Clinical observations show that damage to these areas of the cortex and the adjacent subcortical zones (“proximal subcortex”) leads to various disorders of visual gnosis. These disorders are called visual agnosia. This term refers to disorders of visual perception that occur when the cortical structures of the posterior parts of the cerebral hemispheres are damaged and occur with the relative preservation of elementary visual functions (visual acuity, visual fields, color perception). In all forms of agnostic visual disorders, elementary sensory visual functions remain relatively intact, that is, patients see quite well, they have normal color perception, and their visual fields are often preserved; in other words, they seem to have all the prerequisites to perceive objects correctly. However, it is the gnostic level of the visual system that is disrupted in them. In some cases, patients, in addition to gnostic ones, have sensory dysfunctions. But these are, as a rule, relatively subtle defects that cannot explain the severity and nature of disorders of higher visual functions.

The main types of optical-spatial disorders are: unilateral spatial agnosia, disturbance of topographic orientation, as well as some manifestations of Balint's syndrome.

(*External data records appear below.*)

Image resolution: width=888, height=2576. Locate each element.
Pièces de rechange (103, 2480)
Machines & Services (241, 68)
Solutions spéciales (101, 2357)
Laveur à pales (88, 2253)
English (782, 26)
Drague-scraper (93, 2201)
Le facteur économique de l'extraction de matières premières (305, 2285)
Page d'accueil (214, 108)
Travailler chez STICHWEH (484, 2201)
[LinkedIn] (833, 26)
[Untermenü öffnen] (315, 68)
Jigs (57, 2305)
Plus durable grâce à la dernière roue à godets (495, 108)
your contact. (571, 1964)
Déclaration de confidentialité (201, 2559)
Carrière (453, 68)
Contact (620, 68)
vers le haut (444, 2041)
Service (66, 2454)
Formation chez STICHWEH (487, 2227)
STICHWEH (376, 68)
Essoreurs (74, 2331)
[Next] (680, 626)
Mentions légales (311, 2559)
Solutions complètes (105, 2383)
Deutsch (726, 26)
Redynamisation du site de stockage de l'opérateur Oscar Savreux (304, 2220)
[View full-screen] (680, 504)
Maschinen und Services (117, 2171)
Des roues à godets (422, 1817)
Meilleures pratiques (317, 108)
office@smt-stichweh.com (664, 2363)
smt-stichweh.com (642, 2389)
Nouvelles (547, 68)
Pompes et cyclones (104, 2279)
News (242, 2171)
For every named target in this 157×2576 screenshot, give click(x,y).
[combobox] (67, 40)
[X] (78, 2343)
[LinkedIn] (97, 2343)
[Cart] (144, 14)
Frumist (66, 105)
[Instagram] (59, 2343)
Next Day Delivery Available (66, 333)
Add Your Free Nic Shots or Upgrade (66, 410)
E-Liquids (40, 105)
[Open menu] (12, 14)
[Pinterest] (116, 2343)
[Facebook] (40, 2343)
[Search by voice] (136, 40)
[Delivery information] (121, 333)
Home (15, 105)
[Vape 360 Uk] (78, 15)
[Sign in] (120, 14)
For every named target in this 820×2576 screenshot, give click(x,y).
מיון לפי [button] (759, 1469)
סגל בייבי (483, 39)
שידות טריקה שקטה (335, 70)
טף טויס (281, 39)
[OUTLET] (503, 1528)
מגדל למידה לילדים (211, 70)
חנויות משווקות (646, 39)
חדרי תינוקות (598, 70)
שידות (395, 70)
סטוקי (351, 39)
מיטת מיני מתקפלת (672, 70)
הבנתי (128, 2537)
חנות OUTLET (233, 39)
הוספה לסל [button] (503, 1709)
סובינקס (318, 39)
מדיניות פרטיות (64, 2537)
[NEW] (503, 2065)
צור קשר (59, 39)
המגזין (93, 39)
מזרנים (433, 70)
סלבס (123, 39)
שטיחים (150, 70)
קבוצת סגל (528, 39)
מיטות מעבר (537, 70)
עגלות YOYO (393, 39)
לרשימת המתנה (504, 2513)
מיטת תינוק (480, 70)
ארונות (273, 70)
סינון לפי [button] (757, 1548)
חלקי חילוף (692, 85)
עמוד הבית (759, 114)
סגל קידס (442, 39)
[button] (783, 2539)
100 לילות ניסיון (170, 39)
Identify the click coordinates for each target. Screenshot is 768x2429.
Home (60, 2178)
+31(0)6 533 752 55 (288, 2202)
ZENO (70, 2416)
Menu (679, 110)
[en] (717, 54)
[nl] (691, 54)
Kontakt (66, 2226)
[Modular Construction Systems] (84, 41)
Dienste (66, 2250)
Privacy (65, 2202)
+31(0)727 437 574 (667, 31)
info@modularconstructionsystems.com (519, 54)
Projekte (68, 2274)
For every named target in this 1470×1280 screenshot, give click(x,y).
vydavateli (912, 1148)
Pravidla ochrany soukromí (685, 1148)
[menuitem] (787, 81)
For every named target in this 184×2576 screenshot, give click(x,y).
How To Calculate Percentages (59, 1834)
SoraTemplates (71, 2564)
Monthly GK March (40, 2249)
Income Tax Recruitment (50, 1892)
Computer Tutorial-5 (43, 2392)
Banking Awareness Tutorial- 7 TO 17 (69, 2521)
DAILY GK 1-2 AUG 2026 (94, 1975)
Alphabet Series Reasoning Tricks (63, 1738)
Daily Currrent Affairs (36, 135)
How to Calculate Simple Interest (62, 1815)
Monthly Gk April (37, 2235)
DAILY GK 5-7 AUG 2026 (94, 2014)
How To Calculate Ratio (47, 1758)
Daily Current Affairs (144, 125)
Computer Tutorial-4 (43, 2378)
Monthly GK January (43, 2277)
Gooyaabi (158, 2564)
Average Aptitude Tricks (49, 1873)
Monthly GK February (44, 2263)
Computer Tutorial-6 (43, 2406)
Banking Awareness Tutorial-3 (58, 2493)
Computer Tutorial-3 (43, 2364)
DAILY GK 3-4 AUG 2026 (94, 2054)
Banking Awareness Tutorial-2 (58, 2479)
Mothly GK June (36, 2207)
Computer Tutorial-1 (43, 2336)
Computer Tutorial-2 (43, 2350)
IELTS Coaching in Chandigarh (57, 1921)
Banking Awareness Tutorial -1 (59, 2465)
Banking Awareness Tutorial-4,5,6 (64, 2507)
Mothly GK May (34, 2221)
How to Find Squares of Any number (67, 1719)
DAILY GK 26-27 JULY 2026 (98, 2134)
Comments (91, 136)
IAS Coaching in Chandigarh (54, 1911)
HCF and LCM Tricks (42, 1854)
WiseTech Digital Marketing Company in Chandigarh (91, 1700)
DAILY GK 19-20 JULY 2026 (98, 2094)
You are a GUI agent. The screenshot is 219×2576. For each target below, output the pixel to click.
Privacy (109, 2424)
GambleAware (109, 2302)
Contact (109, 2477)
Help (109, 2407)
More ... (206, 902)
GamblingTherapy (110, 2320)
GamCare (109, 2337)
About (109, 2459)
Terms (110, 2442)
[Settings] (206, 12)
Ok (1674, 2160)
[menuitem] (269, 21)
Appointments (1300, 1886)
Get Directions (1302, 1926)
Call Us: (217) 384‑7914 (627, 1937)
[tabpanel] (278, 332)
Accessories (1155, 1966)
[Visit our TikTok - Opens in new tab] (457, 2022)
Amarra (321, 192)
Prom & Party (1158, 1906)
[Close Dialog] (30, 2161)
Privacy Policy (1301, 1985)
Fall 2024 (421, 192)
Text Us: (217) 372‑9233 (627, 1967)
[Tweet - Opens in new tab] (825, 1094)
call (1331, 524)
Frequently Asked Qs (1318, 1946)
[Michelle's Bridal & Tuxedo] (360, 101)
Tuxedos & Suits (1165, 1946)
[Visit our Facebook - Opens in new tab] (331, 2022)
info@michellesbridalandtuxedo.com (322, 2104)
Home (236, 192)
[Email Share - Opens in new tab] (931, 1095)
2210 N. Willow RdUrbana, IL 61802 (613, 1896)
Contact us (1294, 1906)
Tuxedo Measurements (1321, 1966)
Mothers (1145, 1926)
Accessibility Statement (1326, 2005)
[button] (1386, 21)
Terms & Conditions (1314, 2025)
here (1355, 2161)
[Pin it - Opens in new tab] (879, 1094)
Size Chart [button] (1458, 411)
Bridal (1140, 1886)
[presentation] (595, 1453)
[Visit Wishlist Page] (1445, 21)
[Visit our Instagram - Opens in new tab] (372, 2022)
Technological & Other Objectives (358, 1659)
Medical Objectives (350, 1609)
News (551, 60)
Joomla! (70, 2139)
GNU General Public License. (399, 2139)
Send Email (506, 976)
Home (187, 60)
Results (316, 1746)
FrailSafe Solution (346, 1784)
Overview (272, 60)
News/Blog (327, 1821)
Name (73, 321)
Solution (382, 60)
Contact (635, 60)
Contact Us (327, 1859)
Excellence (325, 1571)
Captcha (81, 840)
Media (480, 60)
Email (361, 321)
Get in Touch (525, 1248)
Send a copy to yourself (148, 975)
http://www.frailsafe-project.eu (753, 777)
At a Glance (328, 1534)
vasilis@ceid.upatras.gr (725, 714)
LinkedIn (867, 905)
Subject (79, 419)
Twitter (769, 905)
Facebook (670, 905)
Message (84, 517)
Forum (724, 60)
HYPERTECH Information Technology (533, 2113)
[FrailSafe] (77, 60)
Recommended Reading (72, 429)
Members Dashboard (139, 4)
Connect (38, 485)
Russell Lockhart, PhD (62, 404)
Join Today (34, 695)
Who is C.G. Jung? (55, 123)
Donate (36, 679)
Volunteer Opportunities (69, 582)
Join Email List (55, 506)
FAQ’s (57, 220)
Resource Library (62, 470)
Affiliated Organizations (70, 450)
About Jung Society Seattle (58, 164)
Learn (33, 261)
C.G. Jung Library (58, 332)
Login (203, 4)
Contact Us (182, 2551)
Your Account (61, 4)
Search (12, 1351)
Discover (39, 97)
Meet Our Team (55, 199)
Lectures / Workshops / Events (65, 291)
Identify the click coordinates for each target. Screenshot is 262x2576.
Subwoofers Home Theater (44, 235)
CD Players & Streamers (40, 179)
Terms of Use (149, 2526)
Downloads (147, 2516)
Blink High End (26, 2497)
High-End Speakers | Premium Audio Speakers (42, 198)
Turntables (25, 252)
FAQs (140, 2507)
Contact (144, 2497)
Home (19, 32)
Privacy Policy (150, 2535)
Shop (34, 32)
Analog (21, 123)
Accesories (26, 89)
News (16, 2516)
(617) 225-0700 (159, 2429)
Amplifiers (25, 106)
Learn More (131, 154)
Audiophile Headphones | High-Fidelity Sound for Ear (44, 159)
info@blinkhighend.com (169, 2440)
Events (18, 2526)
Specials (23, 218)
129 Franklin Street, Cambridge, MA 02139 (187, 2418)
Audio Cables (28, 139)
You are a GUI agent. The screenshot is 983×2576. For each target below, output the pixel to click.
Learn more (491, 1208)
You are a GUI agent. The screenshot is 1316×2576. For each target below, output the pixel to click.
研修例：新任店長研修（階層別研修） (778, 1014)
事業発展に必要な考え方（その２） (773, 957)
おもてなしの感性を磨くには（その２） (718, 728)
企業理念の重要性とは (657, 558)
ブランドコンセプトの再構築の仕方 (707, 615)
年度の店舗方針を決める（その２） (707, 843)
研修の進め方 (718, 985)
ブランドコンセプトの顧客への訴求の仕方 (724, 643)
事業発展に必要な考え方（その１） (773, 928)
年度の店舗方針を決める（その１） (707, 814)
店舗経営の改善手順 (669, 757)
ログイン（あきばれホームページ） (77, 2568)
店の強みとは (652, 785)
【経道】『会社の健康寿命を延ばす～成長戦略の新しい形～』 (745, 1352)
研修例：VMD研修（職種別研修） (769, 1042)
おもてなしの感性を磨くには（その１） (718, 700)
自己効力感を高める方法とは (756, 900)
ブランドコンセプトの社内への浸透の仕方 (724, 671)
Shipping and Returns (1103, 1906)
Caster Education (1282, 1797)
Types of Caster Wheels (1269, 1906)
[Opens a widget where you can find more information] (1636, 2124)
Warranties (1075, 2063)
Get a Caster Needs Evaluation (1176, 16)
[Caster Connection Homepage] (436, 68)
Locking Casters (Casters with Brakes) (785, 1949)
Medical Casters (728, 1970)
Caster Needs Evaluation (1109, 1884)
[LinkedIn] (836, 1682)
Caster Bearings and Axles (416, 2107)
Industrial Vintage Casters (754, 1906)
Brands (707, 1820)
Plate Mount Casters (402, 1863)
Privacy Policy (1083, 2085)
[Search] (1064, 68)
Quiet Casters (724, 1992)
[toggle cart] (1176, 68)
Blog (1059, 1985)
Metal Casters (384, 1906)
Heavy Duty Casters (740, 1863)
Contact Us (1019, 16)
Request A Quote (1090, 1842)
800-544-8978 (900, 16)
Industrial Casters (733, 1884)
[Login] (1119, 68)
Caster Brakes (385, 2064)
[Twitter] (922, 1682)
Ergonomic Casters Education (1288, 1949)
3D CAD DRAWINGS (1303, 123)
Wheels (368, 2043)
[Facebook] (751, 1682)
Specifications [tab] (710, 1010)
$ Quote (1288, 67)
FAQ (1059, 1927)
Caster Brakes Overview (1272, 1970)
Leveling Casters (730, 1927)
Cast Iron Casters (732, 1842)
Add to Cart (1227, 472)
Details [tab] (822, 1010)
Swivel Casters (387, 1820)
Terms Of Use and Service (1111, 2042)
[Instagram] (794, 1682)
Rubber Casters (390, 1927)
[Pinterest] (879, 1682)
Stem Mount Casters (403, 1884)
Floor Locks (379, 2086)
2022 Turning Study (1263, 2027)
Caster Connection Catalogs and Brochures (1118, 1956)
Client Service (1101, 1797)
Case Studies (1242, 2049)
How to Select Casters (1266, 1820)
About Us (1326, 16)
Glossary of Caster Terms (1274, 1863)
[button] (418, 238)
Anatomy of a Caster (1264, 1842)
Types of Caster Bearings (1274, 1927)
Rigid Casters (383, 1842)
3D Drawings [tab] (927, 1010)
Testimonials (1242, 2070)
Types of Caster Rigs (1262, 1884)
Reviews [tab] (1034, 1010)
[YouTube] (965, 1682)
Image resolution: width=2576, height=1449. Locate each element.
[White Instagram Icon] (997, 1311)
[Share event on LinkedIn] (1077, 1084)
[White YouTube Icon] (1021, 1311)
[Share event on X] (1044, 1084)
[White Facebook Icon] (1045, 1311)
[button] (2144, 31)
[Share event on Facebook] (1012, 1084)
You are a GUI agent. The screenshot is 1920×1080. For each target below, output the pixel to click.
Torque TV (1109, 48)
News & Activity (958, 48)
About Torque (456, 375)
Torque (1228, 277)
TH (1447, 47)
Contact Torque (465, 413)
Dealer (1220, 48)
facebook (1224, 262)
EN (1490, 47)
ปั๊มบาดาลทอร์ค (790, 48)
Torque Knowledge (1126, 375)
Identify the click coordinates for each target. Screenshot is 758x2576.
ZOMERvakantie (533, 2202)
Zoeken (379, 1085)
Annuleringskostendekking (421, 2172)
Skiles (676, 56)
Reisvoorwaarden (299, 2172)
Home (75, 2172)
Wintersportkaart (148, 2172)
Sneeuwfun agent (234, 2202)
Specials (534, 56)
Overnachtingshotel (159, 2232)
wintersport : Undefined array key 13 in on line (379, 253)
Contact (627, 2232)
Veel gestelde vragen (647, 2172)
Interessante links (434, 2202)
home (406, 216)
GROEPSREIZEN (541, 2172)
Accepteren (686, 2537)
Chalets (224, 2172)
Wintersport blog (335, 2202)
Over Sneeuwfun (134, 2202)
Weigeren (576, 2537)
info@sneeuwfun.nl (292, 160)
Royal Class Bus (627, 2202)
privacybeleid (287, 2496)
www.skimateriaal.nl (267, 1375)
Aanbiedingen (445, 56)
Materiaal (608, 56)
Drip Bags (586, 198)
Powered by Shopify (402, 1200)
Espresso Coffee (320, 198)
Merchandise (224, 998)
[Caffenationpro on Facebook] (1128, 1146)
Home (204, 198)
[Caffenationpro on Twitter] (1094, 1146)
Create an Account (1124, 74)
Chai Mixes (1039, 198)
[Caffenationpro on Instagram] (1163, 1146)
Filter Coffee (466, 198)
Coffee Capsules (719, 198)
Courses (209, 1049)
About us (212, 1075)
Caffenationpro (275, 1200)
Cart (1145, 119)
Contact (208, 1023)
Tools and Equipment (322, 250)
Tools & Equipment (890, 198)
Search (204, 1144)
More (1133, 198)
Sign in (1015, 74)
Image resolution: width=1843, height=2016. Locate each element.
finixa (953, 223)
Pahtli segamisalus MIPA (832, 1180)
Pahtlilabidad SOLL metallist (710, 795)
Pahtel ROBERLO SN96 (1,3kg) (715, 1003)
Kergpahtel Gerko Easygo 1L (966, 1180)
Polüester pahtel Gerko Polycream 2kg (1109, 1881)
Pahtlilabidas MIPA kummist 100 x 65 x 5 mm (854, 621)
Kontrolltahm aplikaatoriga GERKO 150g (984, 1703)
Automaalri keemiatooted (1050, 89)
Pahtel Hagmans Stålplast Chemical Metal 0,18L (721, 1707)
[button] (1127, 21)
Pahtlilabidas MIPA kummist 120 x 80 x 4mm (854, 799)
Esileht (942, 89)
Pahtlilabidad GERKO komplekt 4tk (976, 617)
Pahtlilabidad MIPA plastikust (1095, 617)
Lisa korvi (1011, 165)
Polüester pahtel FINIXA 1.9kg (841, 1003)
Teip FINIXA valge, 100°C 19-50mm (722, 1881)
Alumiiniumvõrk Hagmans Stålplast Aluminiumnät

The formation of spatial representations begins already in the early stages of ontogenesis; they are basic for the development of many other mental processes [17].

Assessment of the formation of spatial representations and spatio-temporal representations is carried out in the sequence that these levels do not simply “build on top” of each other in the process of development, but intersect in time, overlapping and “embedded” in each other, experience mutual influences and, in general, closely interconnected way. As in the case of studying the voluntary regulation of mental activity, it is necessary to evaluate the “mature”, sufficiently formed level of spatial representations (in accordance with normative or typological concepts) and the closest “deficient” (unformed completely or partially) level or, accordingly, sublevel[8 ].

Treatment of agnosia

Treatment tactics are selected individually. The Clinical Brain Institute employs specialists with extensive experience in treating various types of agnosia. Only some cases require surgery - when tumors, aneurysms, abscesses and other structures are found that need to be removed. In other cases, treatment consists of compensating for lost functions and adapting the patient. For this purpose:

  • classes with a speech therapist - special exercises strengthen neural connections and improve perception;
  • occupational therapy;
  • course of therapy with a neuropsychologist.

Doctors at the Clinical Institute of the Brain insist on full rehabilitation. It can last up to 10 months or more, but qualified medical care will significantly affect the patient’s well-being. Despite the fact that some changes in the structure of the cerebral cortex may be irreversible, it is possible to improve the patient’s quality of life and adapt it in everyday life.